The Impact of a Cardiac Rehabilitation Program and Gender on Depressive Symptoms in Cardiac Patients

Date

2014-03

Journal Title

Journal ISSN

Volume Title

Publisher

Faculty of Graduate Studies and Research, University of Regina

Abstract

A cardiac event affects the physical and psychological well being of

individuals. Among the psychological consequences, researchers have found that a

cardiac event can lead to high levels of depressive symptoms in both males and

females (Milani, Lavie, & Cassidy, 1996). To date, research has confirmed the

beneficial effects of a cardiac rehabilitation (CR) program on depressive symptoms

(Casey, Hughes, Waechter, Josephson, & Rosneck, 2008; Zellweger, Osterwalder,

Langewitz, & Pfisterer, 2004); however, there has been a limited focus on how males

and females differ in their depressive symptoms both prior to commencing and after

completing a CR program. Previous research has shown that patients with heart

disease and co-morbid depressive symptoms have a high risk for subsequent major

cardiac events and potentially fatal cardiac consequences (Irwin, Artin, & Oxman,

1999). This can place a significant economic burden on society, lead to treatment

drop-out and program non-compliance, and reduce the overall well-being of the

patient (Tylee & Gandhi, 2005). However, understanding the impact of a CR

program on depressive symptoms may reduce these health risks. Therefore, the

purpose of this study was to examine the effect of a CR program on depressive

symptoms in male and female heart disease patients after a cardiac event. The study

used secondary data based on the treatment of a twelve-week, physician supervised,

community-based CR program. Responses from 272 participants (178 men and 94

women) who completed the center for epidemiological studies depression (CES-D)

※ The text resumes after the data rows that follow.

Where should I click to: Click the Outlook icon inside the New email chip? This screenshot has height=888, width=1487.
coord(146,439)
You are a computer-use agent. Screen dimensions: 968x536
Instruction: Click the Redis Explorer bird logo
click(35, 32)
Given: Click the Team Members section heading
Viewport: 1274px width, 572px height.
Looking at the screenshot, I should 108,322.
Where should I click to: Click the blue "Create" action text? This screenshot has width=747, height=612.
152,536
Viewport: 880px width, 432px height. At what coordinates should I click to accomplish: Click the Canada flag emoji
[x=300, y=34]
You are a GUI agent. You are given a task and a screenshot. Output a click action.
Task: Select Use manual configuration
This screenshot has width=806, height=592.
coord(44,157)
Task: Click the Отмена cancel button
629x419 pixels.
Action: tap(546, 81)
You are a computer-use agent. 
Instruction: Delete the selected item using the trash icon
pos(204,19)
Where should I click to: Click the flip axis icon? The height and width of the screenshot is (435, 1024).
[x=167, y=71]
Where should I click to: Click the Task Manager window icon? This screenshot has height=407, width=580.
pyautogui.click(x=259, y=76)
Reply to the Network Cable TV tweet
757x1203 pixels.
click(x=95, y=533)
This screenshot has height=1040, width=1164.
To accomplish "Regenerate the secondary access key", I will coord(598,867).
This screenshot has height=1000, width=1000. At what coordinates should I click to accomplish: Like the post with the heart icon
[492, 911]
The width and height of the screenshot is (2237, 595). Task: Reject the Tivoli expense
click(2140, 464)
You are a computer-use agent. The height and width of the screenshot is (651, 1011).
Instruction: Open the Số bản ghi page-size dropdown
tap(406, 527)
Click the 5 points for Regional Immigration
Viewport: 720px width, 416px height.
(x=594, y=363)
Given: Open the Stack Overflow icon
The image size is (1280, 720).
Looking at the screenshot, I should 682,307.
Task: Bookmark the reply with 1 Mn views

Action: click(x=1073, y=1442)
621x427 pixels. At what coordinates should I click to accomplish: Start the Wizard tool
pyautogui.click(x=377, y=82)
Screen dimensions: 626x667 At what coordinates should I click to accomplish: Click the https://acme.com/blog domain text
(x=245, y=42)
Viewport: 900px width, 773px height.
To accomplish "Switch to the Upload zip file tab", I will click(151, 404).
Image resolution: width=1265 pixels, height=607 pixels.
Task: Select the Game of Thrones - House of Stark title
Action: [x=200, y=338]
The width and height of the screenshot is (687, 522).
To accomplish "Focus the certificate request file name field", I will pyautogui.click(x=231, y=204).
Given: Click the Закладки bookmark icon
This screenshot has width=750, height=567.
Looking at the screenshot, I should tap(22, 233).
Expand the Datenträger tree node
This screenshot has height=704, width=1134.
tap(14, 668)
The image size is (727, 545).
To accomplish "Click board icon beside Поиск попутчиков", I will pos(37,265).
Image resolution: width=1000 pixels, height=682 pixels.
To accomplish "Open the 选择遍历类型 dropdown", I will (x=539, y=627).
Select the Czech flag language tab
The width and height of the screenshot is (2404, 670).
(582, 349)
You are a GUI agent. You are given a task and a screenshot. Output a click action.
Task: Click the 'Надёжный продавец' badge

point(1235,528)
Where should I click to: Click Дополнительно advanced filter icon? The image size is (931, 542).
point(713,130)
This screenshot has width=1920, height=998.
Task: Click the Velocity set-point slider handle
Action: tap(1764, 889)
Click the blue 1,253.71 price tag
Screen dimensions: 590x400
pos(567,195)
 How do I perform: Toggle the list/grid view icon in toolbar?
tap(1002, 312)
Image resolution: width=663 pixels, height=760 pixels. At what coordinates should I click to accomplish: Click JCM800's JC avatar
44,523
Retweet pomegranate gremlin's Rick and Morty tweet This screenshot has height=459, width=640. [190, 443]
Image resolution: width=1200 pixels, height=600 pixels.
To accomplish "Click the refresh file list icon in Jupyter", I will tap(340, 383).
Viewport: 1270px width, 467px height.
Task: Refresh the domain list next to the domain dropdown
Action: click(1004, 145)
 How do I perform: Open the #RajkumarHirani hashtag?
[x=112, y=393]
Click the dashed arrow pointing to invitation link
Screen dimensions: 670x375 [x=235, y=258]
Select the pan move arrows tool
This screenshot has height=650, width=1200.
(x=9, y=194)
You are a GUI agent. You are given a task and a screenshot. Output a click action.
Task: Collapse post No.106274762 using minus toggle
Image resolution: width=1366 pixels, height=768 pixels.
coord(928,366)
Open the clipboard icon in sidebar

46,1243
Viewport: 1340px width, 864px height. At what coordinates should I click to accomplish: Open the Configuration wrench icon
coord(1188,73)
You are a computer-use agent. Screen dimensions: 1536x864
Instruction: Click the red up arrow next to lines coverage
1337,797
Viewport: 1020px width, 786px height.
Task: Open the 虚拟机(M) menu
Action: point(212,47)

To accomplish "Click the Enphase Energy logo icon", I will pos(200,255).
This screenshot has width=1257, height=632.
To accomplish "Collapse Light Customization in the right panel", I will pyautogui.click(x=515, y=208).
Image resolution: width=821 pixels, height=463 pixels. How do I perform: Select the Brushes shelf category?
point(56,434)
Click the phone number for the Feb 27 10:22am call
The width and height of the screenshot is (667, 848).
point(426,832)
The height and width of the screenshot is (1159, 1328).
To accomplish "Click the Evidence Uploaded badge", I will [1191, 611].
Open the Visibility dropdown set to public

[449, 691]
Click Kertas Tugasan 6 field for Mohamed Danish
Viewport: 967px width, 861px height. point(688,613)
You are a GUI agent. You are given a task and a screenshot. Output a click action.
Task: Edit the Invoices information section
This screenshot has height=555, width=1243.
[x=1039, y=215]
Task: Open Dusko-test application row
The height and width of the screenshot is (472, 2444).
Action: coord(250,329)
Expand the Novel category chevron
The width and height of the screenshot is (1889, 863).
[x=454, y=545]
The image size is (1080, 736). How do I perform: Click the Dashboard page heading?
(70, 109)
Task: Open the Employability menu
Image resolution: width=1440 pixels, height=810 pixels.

scale questionnaire were collected twice over the course of the rehabilitation program

(at baseline and twelve weeks). Although previous research has shown that females

have an increased susceptibility to depressive symptoms in both the cardiac and

general population (Lindwall, Stain-Malmgren, Andersson, Aberg-Wistedt, & Schenck-Gustafsson, 2007), the female participants in this study did not score higher

than males for depressive symptoms at the start or at the completion of the CR

program. Moreover, male and female participants did not possess a high score for

depressive symptoms at the start of the CR program or after completing the program;

despite preceding studies that indicate a high score for depressive symptoms at the

commencement of a CR program and an overall improvement in depressive

symptoms over the course of a CR program (Milani & Lavie, 2007; Shepherd &

While, 2012). It is also worth noting that only 35% of the sample were women. In

order to understand some of reasons why the participants in this study did not show

signs of depressive symptoms, there needs to be additional questions that address

barriers to participation in cardiac rehabilitation as part of the questionnaires that are

already in place. Moreover, to ensure that attendance in cardiac rehabilitation is

effective and immediate, there needs to be more efficient strategies that allow for

continued contact between the health care provider and the cardiac patient.

Description

A Thesis Submitted to the Faculty of Graduate Studies and Research In Partial Fulfillment of the Requirements for the Degree of Master of Science in Kinesiology & Health Studies, University of Regina. vi, 44 p.